Start at the line in the entries below that contains "Impressum (484, 1302)", stop at the line that contains "Rodyti tiesiogines nuorodas (247, 195)", and output exactly the lines in that span, both ends included.
* * * * * * *
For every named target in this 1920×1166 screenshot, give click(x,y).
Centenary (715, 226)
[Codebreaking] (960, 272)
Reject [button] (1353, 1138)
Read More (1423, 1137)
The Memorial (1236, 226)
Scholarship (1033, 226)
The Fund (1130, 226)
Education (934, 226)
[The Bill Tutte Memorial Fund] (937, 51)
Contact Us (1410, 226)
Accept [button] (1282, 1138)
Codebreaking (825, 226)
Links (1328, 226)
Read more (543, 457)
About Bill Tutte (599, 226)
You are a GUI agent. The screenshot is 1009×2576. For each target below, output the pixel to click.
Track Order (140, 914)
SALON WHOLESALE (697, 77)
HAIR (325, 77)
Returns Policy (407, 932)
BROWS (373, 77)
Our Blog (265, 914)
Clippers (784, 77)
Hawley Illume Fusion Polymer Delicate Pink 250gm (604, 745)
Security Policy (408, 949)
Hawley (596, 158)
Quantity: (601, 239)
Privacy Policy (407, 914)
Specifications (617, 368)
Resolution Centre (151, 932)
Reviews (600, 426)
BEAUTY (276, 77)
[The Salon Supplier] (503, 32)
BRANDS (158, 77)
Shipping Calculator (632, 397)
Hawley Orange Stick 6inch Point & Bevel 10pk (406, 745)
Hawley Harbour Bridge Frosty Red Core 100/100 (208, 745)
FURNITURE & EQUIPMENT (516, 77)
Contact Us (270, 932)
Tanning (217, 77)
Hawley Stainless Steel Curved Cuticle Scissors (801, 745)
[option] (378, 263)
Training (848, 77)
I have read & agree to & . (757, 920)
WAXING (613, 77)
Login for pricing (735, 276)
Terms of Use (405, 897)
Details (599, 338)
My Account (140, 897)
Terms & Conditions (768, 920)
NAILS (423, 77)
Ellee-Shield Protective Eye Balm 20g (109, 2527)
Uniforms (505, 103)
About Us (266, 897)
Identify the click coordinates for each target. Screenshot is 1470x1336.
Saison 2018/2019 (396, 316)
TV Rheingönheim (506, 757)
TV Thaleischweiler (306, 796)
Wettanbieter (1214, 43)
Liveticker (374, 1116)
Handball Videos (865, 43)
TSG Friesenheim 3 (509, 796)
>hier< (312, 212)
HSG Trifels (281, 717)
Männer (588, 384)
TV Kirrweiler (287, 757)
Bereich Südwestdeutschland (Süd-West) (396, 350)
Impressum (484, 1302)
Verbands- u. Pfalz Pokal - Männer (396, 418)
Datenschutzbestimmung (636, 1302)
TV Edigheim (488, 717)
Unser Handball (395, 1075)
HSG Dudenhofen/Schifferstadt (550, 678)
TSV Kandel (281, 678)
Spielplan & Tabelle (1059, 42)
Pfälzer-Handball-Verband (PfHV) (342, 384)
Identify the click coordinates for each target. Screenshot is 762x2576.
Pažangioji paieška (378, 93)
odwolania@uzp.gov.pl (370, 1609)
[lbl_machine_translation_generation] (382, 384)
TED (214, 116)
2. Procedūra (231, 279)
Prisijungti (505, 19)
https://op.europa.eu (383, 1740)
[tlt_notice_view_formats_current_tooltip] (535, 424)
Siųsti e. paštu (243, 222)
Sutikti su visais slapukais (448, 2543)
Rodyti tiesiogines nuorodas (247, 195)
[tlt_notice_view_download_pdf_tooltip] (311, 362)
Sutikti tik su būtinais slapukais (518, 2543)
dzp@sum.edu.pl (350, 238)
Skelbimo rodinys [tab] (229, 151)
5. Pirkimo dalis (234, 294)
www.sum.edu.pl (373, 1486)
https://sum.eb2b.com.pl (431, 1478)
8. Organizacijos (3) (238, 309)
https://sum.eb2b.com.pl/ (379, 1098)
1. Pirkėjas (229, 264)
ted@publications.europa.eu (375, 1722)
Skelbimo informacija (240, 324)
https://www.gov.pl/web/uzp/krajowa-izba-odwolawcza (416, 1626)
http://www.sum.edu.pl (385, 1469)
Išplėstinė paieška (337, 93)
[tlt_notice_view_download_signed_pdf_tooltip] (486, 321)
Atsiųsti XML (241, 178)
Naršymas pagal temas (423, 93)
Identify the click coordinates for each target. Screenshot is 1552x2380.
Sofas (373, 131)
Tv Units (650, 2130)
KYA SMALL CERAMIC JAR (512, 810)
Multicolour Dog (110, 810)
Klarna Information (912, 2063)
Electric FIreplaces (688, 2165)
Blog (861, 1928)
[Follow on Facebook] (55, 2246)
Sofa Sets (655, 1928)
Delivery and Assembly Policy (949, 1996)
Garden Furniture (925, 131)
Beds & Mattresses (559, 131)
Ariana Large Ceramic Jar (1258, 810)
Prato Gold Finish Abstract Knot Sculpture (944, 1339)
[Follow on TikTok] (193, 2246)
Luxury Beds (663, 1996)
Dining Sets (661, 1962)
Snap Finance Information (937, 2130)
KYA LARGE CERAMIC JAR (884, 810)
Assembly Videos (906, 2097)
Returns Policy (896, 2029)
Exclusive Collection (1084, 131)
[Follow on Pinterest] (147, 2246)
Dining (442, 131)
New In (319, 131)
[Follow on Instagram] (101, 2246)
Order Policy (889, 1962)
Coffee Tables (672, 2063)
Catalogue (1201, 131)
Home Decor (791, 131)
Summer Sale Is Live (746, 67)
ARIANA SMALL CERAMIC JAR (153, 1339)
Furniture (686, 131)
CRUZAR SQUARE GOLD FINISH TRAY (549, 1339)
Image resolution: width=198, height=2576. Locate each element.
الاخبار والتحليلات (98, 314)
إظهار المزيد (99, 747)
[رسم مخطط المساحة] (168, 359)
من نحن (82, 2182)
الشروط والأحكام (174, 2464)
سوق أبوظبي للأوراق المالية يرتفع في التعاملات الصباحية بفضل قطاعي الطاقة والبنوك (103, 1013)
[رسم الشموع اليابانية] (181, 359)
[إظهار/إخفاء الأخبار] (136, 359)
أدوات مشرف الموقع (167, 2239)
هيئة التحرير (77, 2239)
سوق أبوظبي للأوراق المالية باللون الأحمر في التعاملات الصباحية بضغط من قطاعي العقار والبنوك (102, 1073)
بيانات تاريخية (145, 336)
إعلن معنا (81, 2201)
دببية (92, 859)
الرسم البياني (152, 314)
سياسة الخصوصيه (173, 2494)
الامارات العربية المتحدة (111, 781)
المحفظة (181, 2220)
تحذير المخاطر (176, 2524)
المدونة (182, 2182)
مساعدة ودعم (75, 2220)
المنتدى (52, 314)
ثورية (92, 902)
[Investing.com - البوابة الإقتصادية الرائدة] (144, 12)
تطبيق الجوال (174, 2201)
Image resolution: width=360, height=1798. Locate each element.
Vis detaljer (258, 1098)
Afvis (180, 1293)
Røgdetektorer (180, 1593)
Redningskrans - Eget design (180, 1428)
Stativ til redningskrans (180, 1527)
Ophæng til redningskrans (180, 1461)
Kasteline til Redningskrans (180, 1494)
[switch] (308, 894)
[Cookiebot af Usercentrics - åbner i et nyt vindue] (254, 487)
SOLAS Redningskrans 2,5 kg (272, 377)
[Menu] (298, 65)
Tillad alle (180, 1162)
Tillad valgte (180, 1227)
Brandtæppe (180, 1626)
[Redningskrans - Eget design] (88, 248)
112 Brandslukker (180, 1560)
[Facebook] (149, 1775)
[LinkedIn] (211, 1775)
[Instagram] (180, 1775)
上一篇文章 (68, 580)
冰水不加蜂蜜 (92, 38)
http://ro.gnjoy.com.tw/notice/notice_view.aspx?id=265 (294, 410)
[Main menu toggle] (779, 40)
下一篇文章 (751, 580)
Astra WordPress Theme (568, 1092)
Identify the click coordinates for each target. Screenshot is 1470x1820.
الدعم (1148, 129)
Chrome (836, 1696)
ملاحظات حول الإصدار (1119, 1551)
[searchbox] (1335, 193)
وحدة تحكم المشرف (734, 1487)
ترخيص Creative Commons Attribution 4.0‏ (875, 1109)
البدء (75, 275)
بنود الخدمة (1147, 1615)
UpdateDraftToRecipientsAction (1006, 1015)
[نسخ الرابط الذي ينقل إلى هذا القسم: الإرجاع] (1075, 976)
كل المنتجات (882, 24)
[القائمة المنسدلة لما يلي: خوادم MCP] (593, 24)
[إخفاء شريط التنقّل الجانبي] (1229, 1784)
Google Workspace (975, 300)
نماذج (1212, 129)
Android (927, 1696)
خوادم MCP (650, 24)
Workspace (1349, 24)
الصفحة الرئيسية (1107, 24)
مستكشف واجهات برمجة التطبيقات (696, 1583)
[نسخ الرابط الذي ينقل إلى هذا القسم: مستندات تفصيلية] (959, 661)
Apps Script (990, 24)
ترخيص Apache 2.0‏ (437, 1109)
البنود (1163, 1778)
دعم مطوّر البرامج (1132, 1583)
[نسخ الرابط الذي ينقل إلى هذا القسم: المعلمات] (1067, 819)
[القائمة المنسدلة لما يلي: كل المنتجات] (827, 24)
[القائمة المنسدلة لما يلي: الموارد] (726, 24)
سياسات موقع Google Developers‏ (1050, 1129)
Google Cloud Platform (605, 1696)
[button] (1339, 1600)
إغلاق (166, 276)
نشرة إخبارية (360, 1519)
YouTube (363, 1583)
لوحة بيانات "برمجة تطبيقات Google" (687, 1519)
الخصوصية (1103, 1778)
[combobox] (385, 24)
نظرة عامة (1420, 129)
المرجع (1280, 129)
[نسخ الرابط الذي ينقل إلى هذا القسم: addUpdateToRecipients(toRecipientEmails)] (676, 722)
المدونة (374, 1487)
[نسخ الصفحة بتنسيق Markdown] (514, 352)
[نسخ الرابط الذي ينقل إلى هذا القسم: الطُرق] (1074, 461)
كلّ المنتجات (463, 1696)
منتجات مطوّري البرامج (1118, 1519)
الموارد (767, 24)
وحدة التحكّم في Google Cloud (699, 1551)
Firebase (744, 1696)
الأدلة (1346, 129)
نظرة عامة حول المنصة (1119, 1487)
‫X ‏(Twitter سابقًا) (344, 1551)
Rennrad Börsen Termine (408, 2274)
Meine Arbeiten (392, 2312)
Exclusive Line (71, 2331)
* * * * * * *
### WRITTEN RESPONSE
Impressum (484, 1302)
Verbands- u. Pfalz Pokal - Männer (396, 418)
Datenschutzbestimmung (636, 1302)
TV Edigheim (488, 717)
Unser Handball (395, 1075)
HSG Dudenhofen/Schifferstadt (550, 678)
TSV Kandel (281, 678)
Spielplan & Tabelle (1059, 42)
Pfälzer-Handball-Verband (PfHV) (342, 384)
Identify the click coordinates for each target. Screenshot is 762x2576.
Pažangioji paieška (378, 93)
odwolania@uzp.gov.pl (370, 1609)
[lbl_machine_translation_generation] (382, 384)
TED (214, 116)
2. Procedūra (231, 279)
Prisijungti (505, 19)
https://op.europa.eu (383, 1740)
[tlt_notice_view_formats_current_tooltip] (535, 424)
Siųsti e. paštu (243, 222)
Sutikti su visais slapukais (448, 2543)
Rodyti tiesiogines nuorodas (247, 195)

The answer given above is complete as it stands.